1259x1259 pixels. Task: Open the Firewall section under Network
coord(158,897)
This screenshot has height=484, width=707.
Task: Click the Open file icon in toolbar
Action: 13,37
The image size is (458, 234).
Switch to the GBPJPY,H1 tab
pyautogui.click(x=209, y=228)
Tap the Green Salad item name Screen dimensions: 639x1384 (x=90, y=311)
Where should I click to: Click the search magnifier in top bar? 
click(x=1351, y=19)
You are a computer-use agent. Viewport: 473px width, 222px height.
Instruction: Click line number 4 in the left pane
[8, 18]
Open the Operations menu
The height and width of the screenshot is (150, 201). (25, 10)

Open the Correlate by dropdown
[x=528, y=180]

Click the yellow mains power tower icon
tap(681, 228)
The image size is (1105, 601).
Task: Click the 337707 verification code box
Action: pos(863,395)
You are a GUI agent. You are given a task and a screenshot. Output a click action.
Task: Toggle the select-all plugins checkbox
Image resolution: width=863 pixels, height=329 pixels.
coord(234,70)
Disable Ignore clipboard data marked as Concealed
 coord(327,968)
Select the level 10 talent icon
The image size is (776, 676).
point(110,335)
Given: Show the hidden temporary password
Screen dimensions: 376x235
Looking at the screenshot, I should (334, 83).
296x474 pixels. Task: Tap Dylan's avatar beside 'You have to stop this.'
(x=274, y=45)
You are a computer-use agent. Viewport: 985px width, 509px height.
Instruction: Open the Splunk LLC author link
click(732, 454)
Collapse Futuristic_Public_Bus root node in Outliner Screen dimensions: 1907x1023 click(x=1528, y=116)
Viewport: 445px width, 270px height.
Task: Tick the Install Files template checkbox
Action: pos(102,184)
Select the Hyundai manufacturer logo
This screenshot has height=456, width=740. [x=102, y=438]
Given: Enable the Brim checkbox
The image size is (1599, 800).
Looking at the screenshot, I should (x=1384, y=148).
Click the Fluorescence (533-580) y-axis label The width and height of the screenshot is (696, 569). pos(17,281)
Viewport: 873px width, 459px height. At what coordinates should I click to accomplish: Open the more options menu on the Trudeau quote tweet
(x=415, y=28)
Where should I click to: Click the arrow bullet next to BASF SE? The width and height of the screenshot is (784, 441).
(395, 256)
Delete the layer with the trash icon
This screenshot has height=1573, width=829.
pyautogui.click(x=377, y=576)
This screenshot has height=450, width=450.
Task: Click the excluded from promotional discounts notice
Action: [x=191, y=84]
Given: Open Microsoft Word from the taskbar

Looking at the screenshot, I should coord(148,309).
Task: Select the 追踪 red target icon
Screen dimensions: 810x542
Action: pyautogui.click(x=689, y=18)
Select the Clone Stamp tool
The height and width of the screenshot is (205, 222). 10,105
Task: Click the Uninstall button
####
### What the task asks
Look above for the line that contains "Disable Ignore clipboard". Starting there, transcribe every line exactly until you have copied the line that contains "You are a computer-use agent. Viewport: 985px".

### Written answer
Disable Ignore clipboard data marked as Concealed
 coord(327,968)
Select the level 10 talent icon
The image size is (776, 676).
point(110,335)
Given: Show the hidden temporary password
Screen dimensions: 376x235
Looking at the screenshot, I should (334, 83).
296x474 pixels. Task: Tap Dylan's avatar beside 'You have to stop this.'
(x=274, y=45)
You are a computer-use agent. Viewport: 985px width, 509px height.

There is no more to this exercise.